An act of solidarity, demonstrating to women the commonality of their struggles and their power in numbers

A refusal to accept violence against women and girls as a given

A new time and a new way of being

Do you want to join an event? You can go here to type in your zip code and find the one nearest you. There is a map showing all of the events scheduled to take place. It is pretty impressive. Join A Rising!

I will be taking pictures tomorrow and posting them on my Facebook page and Twitter. I hope that you will be doing the same, or if you cannot attend an event support the people who are by being a witness to their efforts and by sharing their experiences with your friends and family.

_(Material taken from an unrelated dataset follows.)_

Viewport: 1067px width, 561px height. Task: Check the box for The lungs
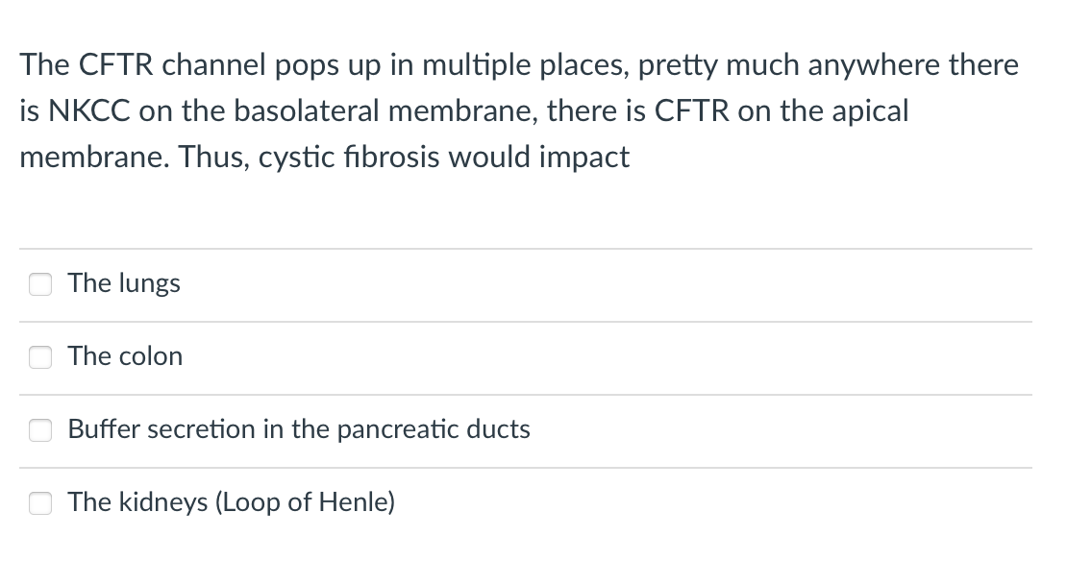tap(40, 284)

This is important if you believe in equality and in human rights. Make sure you are a part of it: Strike! Dance! Rise!

Follow the movement:

One Billion Rising On Facebook

One Billion Rising On Twitter

 

19 thoughts on “#1BillionRising: This Is Supposed To Be A Post About Art”

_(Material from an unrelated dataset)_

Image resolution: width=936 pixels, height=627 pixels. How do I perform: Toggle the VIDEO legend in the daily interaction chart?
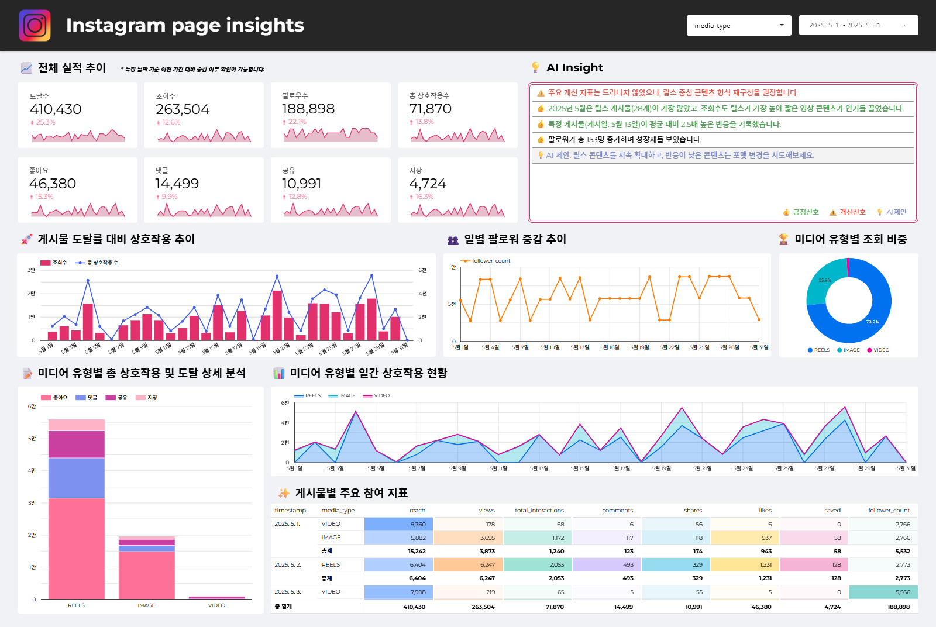[x=377, y=395]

      1. Are you going to join a movement tomorrow? Ours starts at 3:30 here. There is a dance rally at an old theater and then a march/parade down main street.

    1. I am going to take photos and video and write about it here after it is over so you will probably see more than you even want to!

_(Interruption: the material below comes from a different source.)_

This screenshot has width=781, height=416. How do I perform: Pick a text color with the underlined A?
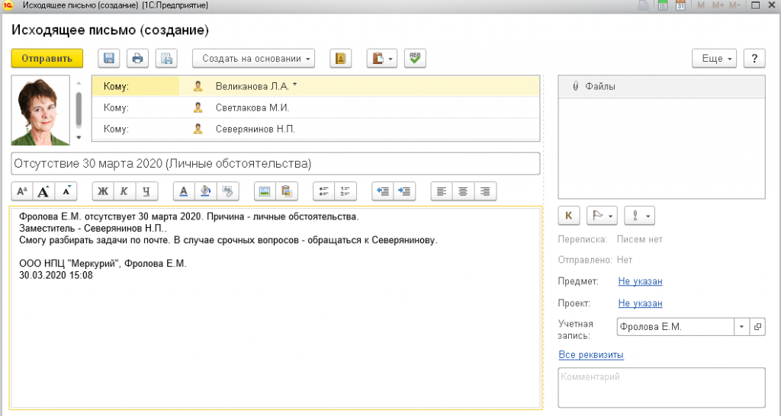click(x=184, y=191)
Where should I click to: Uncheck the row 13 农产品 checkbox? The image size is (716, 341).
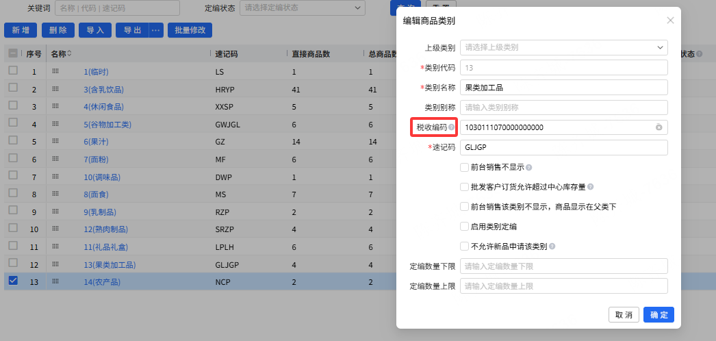(13, 281)
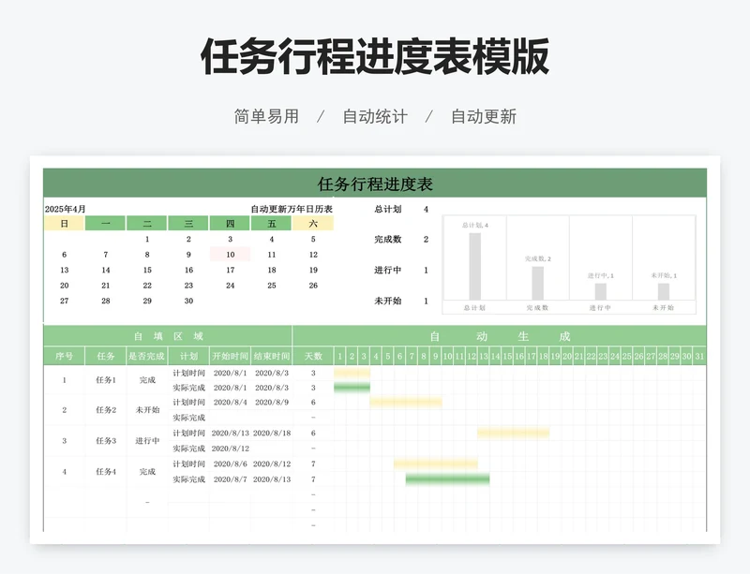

  1. You are an inspiration. I can’t wait to hear about your experiences! Joe is at the firehouse tomorrow which leaves me land-locked, or I’d be in! Pls. post lots of pics!

  2. This is probably too much information for a comment but it is a safe place. A place where neither my parents or my siblings will see it and think I have betrayed them…So here goes…As I was showering the other day I was thinking. Because that is where all the best thinking happens, right? Anyway, I was thinking about my sister and what a pushover she can be in life in general but how in a relationship with a man, she will never ever be abused. And it occurred to me that I am not a push over in any sense of the word and will definitely be pushed around by a man but how our brother is an abuser. There is no easy way to say that, it is just the truth. But this thought set me to thinking about the way we were raised and I can’t figure out how my sister and I have become so strong, how we will stand up so fast to an abusive person and I believe, sadly that it is the same reason brother became an abuser. Our mom was an abuser. Her weapon for me was the fly swatter. You know the kind with the metal coat hanger handles? They leave whelps on the legs, raised whelps, bloody whelps. Whelps that were a reminder to me to not upset my mom. Interestingly, there came a point I stood up to my mom. It was the first time I saw her abuse my sister. My mom had her hands in the dishwater and my sister came home from school excited about the day and she started talking 90 to nothing and it aggravated my mother. Since her hands were in the dishwater she kicked my sister across the face. She was 5. I don’t know why I am sharing this here except to say that patterns can be broken. Abuse can be ended. I stood up that day, not for myself but for my sister and because of that my sister stood up for herself from them on. The abuse didn’t end there. I was eleven. I don’t think it ended until I was big enough to really stop my mom. Until I was able to grab her arm and show her the hate that had developed inside of me. I didn’t hit back but the look was a mirror of all I had seen. The look stopped it. The abuse cycle can end. But it can also go on, in my brother I see that. I don’t know that there is answer but looking back I think about those days and wonder whether I would be the strong person I am to day if I had grown up any other way. Wow. I can’t believe I just shared that but thank you for a post that allowed me to do that. Thank you for standing up to violence against women.

    1. I am so glad you feel this is a safe place to share your story. I am so moved (to tears) by what you have shared here and I think you are incredibly strong and brave. Thank you for standing up and for showing people that these cycles can be broken. You give people hope and courage by telling your story.

  3. I am neither witty or charming at this point. However, your paintings are rich with life. Also, as a surviver of abuse in the true since, that I continue to live. I was moved to realize a movement for women and girls is in motion. Thank you and others like you who are trying to make a difference.